For most retirees, the basics of family planning are simple enough, says Stewart Richardson, a financial planner who practices out of Owings Mills, Maryland. Start by having the clients fill out powers of attorney. Then make sure they have a valid and up-to-date will.
It gets more involved, he says, when clients have a family member who may not be in a position to take charge of their own affairs; an aging parent, for instance, or a child with special needs. While both situations pose challenges, planning for the needs of a disabled child who may live another 50 years or longer is especially difficult.
In such cases, advisors need to ascertain what kind of life the clients envision for their child and whether the child is capable of working or living independently. Another delicate, but critical, question is if the child is likely to have a shortened life span.
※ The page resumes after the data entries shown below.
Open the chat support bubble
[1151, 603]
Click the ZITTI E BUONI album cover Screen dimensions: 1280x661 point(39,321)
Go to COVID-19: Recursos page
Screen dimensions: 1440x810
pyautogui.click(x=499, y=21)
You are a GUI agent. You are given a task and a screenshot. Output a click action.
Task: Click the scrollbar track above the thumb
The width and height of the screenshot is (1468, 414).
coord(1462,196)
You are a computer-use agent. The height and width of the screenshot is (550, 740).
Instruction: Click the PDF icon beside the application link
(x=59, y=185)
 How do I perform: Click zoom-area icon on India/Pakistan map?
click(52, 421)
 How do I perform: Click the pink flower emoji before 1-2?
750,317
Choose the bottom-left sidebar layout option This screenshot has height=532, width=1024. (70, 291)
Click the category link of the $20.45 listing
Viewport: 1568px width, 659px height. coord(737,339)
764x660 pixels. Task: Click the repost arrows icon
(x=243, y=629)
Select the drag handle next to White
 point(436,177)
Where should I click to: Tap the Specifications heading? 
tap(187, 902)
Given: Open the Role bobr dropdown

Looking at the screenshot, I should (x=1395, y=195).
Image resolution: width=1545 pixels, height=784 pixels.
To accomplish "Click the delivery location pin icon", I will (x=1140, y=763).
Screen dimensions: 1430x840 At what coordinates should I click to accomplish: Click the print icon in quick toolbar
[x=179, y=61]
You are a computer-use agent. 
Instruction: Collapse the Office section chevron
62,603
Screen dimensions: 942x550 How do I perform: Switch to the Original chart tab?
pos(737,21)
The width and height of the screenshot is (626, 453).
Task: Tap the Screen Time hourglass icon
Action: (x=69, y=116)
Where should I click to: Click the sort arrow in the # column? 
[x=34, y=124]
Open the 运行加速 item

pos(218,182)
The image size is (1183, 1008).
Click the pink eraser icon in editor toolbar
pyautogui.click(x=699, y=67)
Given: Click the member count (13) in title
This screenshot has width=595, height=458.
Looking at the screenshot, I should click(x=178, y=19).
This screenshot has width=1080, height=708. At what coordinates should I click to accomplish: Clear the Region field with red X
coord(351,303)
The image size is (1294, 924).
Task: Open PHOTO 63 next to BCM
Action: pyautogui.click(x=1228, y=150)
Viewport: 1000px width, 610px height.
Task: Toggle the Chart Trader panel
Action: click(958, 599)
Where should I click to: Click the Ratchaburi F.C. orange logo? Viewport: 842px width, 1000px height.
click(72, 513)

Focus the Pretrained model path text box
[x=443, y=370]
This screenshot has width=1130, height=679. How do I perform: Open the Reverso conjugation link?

The answers will determine the type of plan that needs to be put in place, says Mary Anne Ehlert, president of Protected Tomorrows, an advisor network in Lincolnshire, Ill., that helps families caring for disabled members.
One critical consideration is how to ensure that the child remains eligible for government programs and benefits, including Medicaid and Social Security's Supplemental Security Income program. A disabled person with more than $2,000 in assets, subject to a five-year look-back period, will be barred from these programs. This makes it imperative that the advisor ensure that there are no assets in the child’s name that would disqualify him, according to Joanne Gruszkos, director of the Special Care Program at Mass Mutual Life Insurance in Springfield, Mass.
"A planner will want to make sure [children are] not listed as beneficiaries on trusts, wills, group health plans, 529 accounts - all of that would be considered disqualifying," Gruszkos says. The same holds true for 401(k)s or pensions.
A frequently used approach is to set up a third-party, special-needs trust. Assets in these trusts aren't counted toward the disabled person's eligibility cap for Medicaid benefits, but there are rules about how the money can be used, says Dennis Sandoval, an estate planning attorney in Riverside, Calif., who works with the Special Needs Alliance, an advocacy group.
Unearned income set aside for food and shelter expenses -- called in-kind support and maintenance -- can reduce SSI benefits by as much as $250 a month. "For many people, Medicaid is tied to SSI, which would mean they'd also lose their health insurance," Sandoval adds. "The trustee has to be aware of these rules."
These trusts can be funded with the proceeds from a second-to-die life insurance policy. "Second-to-die doesn't pay out until the second death, so the premiums are less," Ehlert says. "We make the assumption that as long as one parent is alive and well, they'll take care of the supplemental needs. But the minute you're both gone, you need this pot of money."